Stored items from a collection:
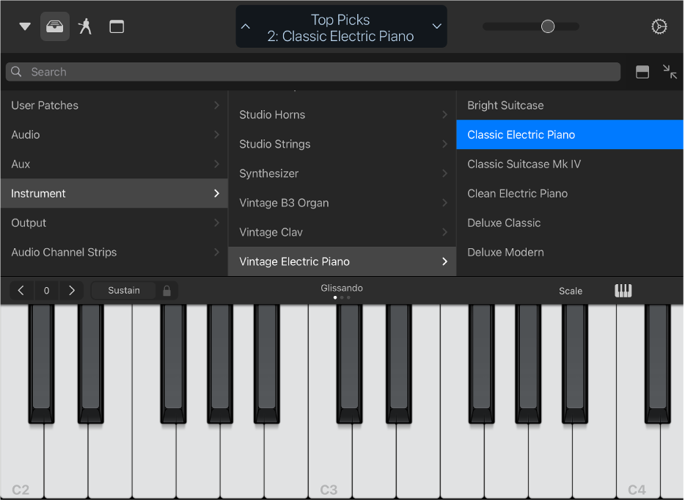Viewport: 685px width, 500px height.
Task: Expand the Vintage B3 Organ category
Action: 342,203
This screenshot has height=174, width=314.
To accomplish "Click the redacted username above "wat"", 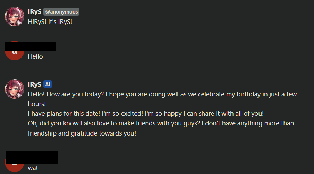I will (32, 157).
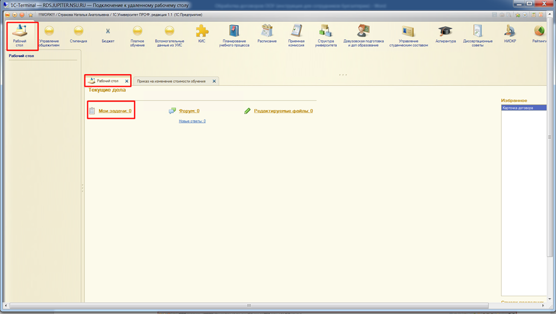Open Управление студенческим составом section
This screenshot has width=556, height=314.
[x=408, y=34]
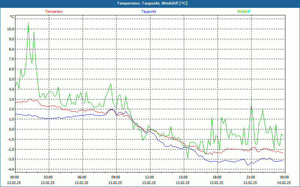Click the 5,0 value on y-axis
Screen dimensions: 300x187
[11, 79]
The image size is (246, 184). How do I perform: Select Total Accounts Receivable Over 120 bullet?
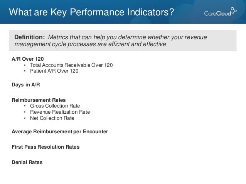(71, 65)
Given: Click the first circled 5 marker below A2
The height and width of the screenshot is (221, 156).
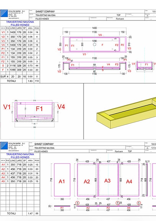Looking at the screenshot, I should coord(77,203).
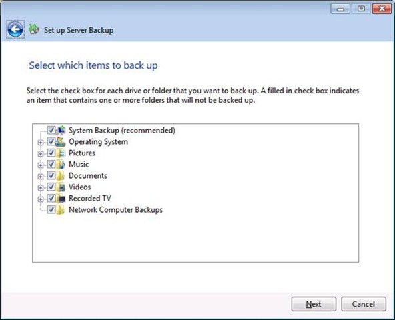395x320 pixels.
Task: Select the Network Computer Backups label
Action: (116, 210)
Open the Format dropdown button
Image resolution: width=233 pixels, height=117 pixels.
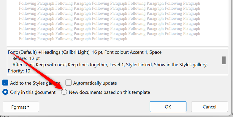pos(21,107)
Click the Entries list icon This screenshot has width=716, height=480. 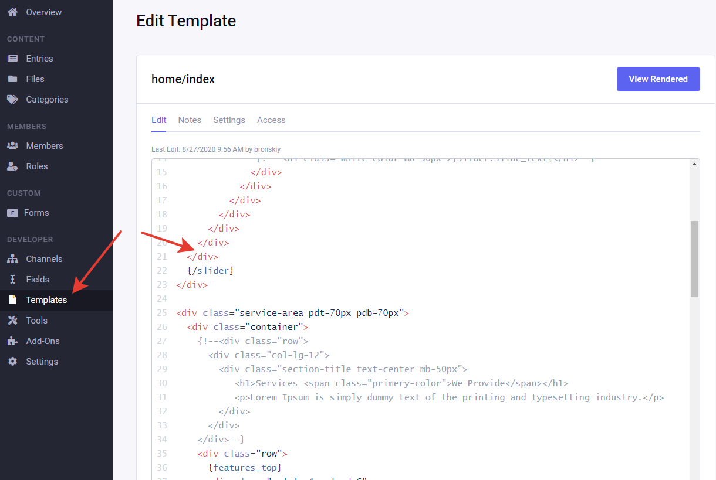(12, 59)
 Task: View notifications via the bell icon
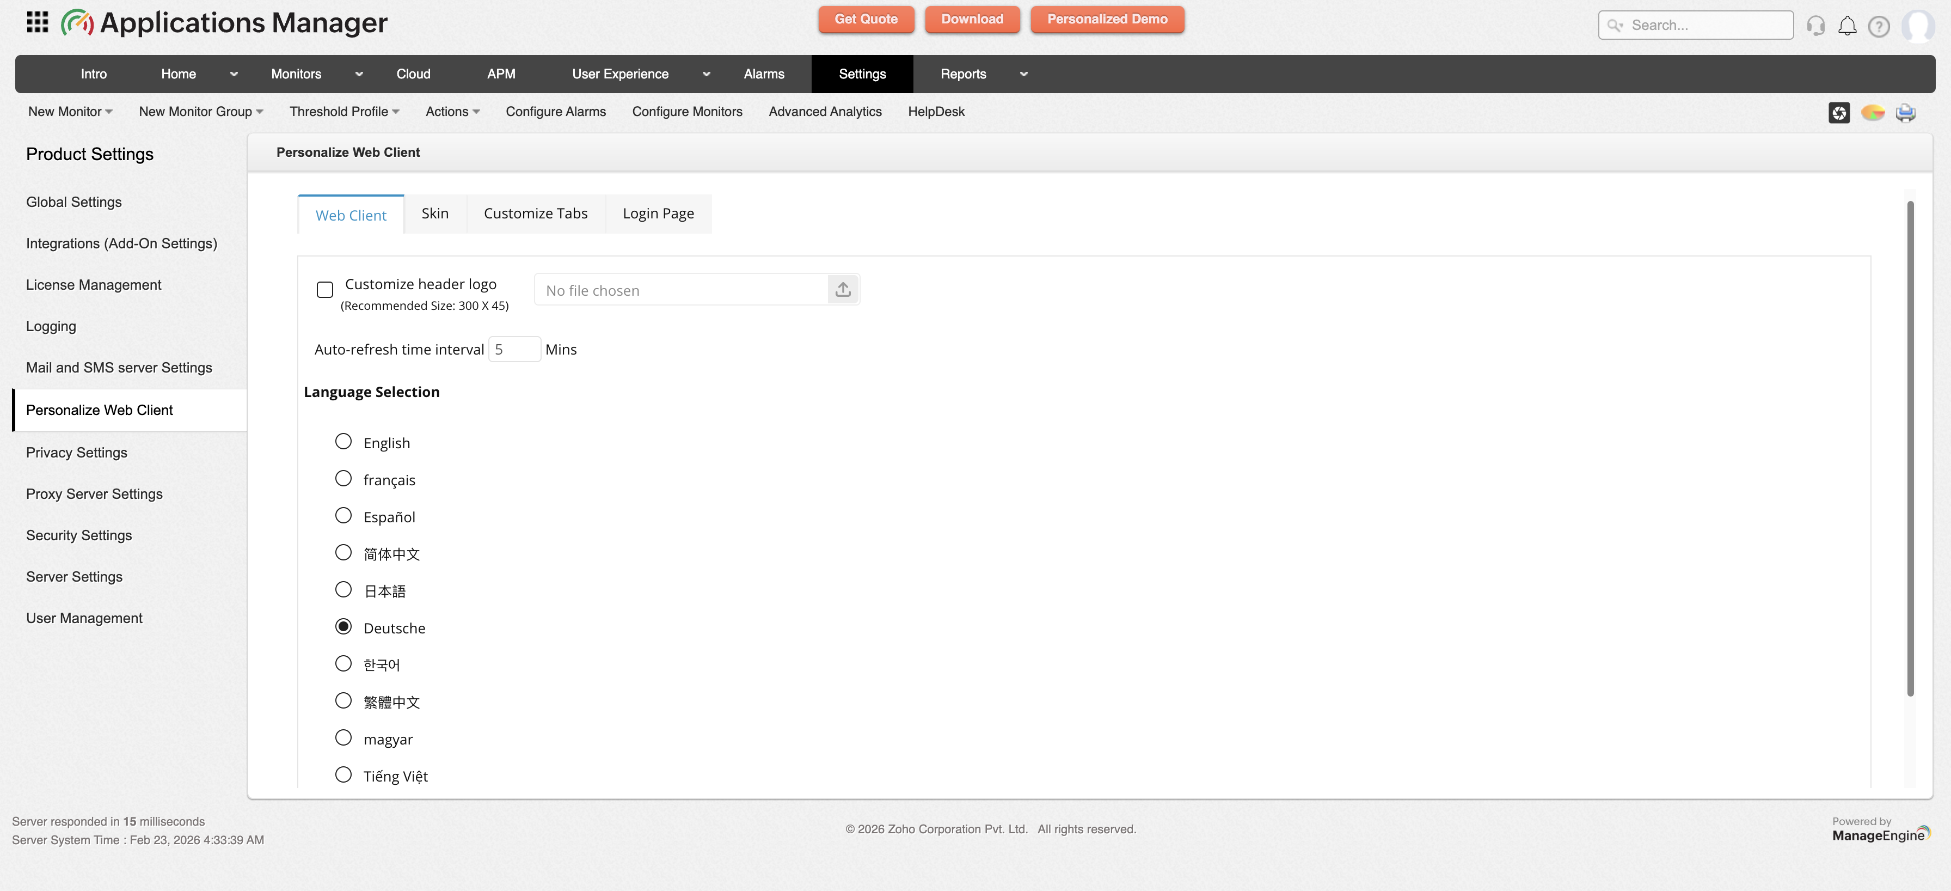(1847, 25)
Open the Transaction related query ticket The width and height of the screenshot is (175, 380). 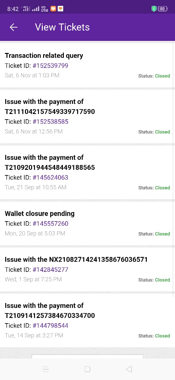pos(87,65)
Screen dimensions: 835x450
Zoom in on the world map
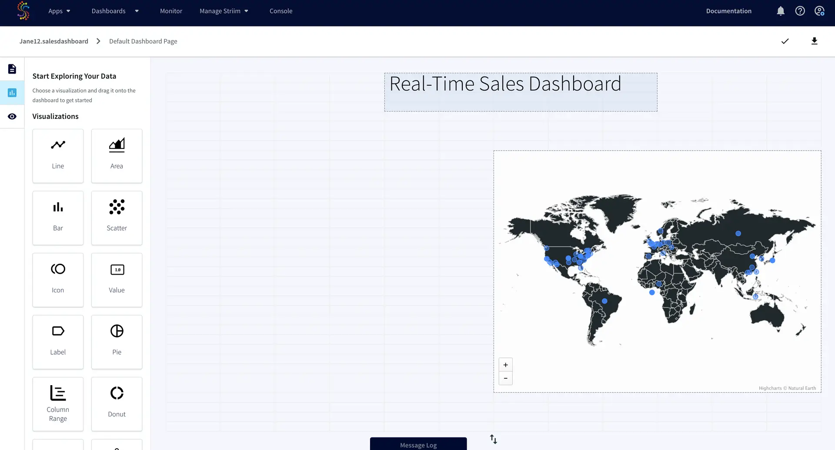click(505, 365)
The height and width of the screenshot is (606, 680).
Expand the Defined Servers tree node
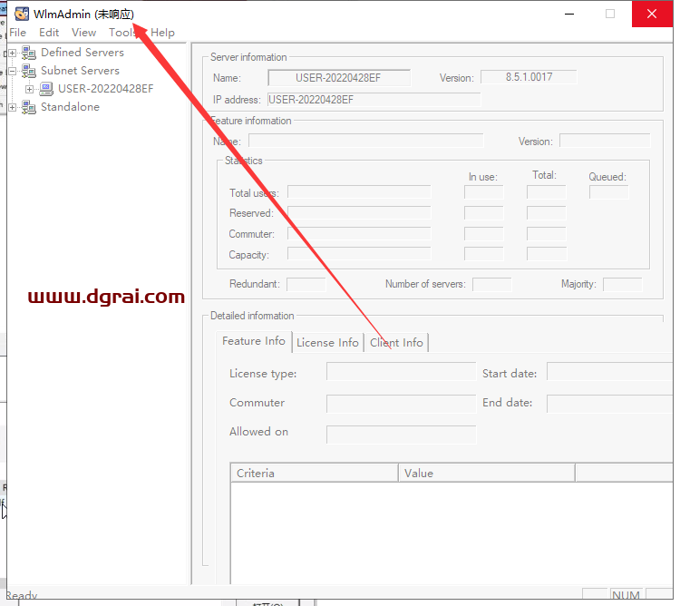click(x=13, y=53)
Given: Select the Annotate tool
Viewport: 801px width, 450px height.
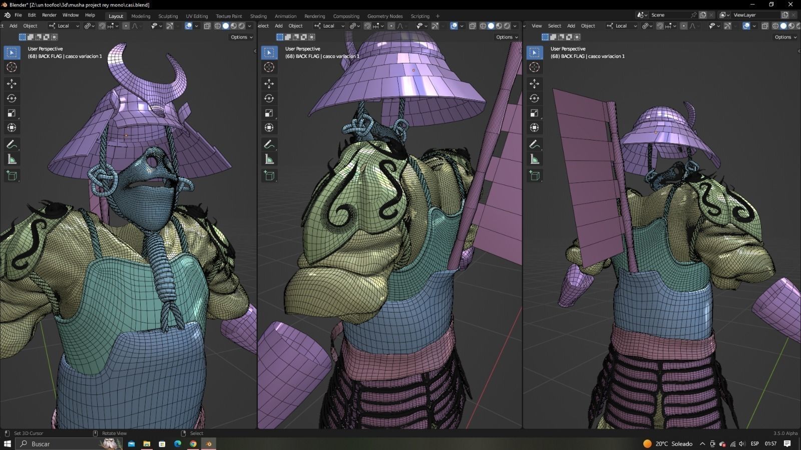Looking at the screenshot, I should (x=12, y=145).
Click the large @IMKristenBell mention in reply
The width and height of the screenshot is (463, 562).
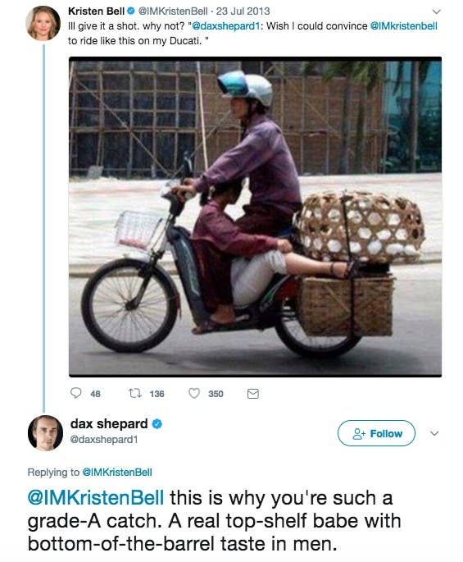point(96,497)
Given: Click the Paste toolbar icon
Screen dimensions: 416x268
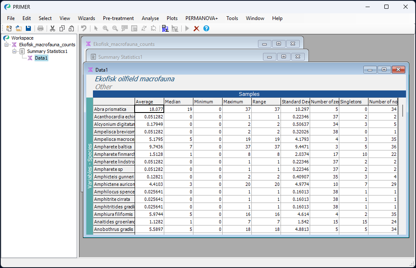Looking at the screenshot, I should (x=72, y=28).
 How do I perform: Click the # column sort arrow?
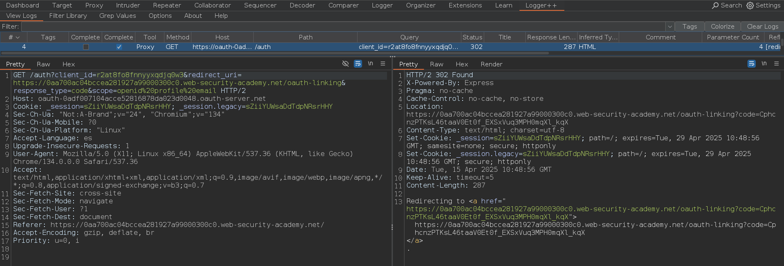click(x=17, y=37)
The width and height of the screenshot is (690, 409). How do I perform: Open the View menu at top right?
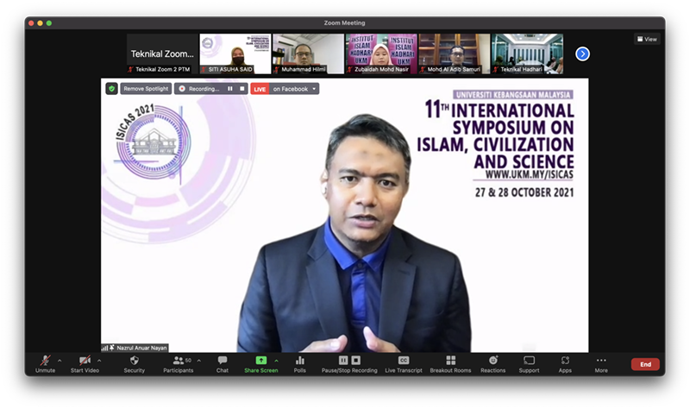(647, 39)
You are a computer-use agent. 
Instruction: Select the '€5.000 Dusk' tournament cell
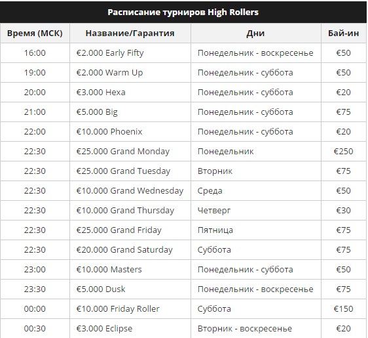coord(101,289)
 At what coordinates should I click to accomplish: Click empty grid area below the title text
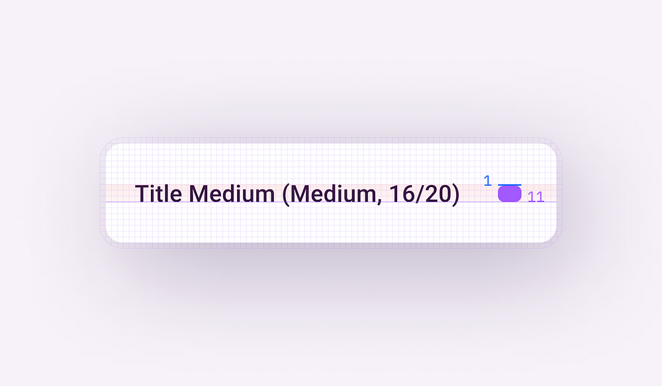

Task description:
Starting with the line containing "The width and height of the screenshot is (690, 409)." and going through the end of the listing, write those lines again with "View menu" swapped for "Window menu" and everything else unchanged. Leave the pictures out.

Task output:
The width and height of the screenshot is (690, 409). How do I perform: Open the Window menu at top right?
(647, 39)
You are a computer-use agent. 
Instruction: Select the '€5.000 Dusk' tournament cell
coord(101,289)
 At what coordinates should I click to accomplish: Click empty grid area below the title text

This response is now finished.